Extremist actors viewed the 2021 federal election as an “opportunity” to plan “acts of violence,” Canada’s domestic intelligence service said Friday.
The Canadian Security Intelligence Service revealed that it briefed government agencies on threats to the federal election, including “ideologically” motivated “actors who viewed the election as an opportunity to discourage Canadians from democratic participation or to plan acts of violence.”
CSIS, which is responsible for tracking national security threats within Canada, also reported the agency has noticed a significant uptick in threats against politicians and public servants since 2020.
“Ideological” motivated violent extremism is the agency’s catch-all term for a range of grevience-fuelled extremism — but includes far-right, anti-authority and anti-government, and racist groups motivated to violence.

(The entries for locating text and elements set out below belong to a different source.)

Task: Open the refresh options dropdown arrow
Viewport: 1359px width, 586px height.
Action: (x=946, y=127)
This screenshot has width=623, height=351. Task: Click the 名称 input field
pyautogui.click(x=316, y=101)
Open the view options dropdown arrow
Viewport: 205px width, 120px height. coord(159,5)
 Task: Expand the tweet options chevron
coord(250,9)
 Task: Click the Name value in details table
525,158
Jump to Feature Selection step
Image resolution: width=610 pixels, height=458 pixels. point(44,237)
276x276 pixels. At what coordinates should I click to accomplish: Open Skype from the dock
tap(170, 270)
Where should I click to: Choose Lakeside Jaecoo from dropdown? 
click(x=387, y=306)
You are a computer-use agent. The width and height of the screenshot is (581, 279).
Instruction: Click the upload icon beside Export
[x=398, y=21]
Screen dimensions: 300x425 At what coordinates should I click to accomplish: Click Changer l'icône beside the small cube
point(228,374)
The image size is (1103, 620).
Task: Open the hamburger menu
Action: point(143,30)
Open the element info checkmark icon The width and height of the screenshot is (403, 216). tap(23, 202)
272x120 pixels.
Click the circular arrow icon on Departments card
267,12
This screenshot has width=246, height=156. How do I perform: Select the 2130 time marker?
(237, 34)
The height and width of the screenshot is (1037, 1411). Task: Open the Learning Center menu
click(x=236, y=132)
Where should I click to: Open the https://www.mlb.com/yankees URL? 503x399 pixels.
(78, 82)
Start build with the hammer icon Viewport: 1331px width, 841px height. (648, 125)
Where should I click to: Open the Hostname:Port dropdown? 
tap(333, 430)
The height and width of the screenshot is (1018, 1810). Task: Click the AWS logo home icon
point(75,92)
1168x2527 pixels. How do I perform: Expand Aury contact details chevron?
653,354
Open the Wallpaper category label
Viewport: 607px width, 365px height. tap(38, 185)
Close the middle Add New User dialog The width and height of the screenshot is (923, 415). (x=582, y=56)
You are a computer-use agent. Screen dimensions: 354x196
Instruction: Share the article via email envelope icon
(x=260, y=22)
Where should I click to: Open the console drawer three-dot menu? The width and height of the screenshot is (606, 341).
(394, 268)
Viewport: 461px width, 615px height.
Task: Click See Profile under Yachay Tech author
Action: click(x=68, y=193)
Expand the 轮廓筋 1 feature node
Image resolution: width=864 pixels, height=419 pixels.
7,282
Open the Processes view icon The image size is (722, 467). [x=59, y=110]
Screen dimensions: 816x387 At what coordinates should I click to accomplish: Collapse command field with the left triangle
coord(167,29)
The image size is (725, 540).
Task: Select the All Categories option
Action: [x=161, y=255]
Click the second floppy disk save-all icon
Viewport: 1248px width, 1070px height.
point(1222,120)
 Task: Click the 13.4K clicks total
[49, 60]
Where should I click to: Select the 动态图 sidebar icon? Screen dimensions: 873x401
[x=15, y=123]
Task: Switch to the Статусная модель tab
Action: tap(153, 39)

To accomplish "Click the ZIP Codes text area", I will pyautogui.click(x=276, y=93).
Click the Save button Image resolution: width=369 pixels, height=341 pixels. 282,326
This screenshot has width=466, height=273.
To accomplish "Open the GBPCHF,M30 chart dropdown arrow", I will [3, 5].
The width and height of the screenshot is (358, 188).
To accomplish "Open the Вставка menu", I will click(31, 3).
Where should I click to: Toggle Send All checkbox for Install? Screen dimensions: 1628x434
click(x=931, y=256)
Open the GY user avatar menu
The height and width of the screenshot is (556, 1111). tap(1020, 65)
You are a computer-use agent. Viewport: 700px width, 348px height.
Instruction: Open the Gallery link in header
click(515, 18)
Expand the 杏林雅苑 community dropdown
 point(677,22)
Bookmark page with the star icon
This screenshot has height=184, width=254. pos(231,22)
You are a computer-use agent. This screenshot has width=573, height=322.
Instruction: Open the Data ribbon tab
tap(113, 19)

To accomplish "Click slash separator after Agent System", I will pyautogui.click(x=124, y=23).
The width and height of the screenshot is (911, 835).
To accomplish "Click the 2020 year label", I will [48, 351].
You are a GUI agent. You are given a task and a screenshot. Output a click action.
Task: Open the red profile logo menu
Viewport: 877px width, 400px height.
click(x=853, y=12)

“There have been seven attacks and three disrupted plots in the Canadian (ideologically-motivated extremism) space since 2014. These attacks have killed 26 people and wounded 40 others on Canadian soil — more than any other form of violent extremism,” the agency’s 2021 annual report, released Friday, read.
“A range of grievances motivates … actors’ willingness to incite, enable, and/or mobilize to violence. Not all of these instances meet a national security threshold, but CSIS has observed a marked increase in violent threats to elected officials and government representatives during the past two years.”
The 2021 federal election saw a level of protest following the campaigns – particularly Prime Minister Justin Trudeau’s tour – without precedent in recent elections.
Trudeau was met by jeering crowds at stops across the country, particularly at stops in suburban Ontario. While much attention was paid to an incident where a protester threw gravel at Trudeau, he also had to cancel a planned rally in Bolton, Ont., due to concerns for the crowd’s safety.
After cancelling the event, Trudeau said he’d never seen the same “intensity of anger” displayed along the campaign trail.
The Toronto Star reported that threats against Trudeau and his cabinet increased between 2020 and 2021, when the country was locked down by the first waves of the global pandemic. In July 2020, former Canadian Armed Forces reservist Cory Hurren rammed his truck through gates near Trudeau’s official residence, and was arrested with multiple firearms and a note threatening Trudeau.
Hurren is currently serving a six-year prison term on multiple weapon charges.
But the anger in some pockets of Canadian society extends beyond visceral feelings towards Trudeau Liberals. MPs from multiple parties have detailed hostile interactions and threatening behaviour while performing their public duties.
Calgary Conservative MP Michelle Rempel Garner has publicly detailed allegations of harassment, threats and “violent language” directed particularly toward women on the campaign trail.
“I have also received a death threat from someone who called my office in escalating states of verbal abuse over the course of days,” Rempel Garner said in a 2021 statement.
“This meant I can’t advertise the location of my campaign office. I can’t attend public events where my attendance has been advertised. I’ve had to enhance security measures. I’m on edge and feel fear when I’m getting in and out of my car, and out in public in general.”
Provincial politicians, including Ontario Progressive Conservative Leader Doug Ford and Stephen Lecce, who served as Ontario’s education minister, have also had protest groups appearing on their doorsteps over COVID-19 public health restrictions. That behaviour extends to officials like Nova Scotia’s chief medical officer of health, Dr. Robert Strang. Two protesters – including far-right figure Jeremy McKenzie – were arrested outside Strang’s home in March 2022.
The convoy protests – which included the participation and encouragement from Canada’s far-right fringe and anti-government activists – has prompted reflection within Canadian intelligence and law enforcement circles on how to investigate increasingly obvious civil unrest.
CSIS, for example, is prohibited from keeping tabs on lawful protests. But the point when a protest turns into an occupation – or a valid national security concern, as the Ontario Provincial Police assessed Ottawa’s convoy protest to be on Feb. 7 – is not always immediately obvious.
What is clear, from CSIS’s perspective, is that since the beginning of the COVID-19 pandemic, the threat has been “fueled by an increase in extreme anti-authority and anti-government rhetoric often rooted in the weaponization of conspiracy theories.”
The agency’s 2021 report goes on to say that Canadian “influencers and proselytizers” have emerged within the movement, who “promote misinformation and action, including violence.”
Global News reported in March that CSIS now spends as much time and resources tracking “ideological” domestic extremism as it does religiously-motivated terrorism – a significant shift in the agency’s priorities over the last six years.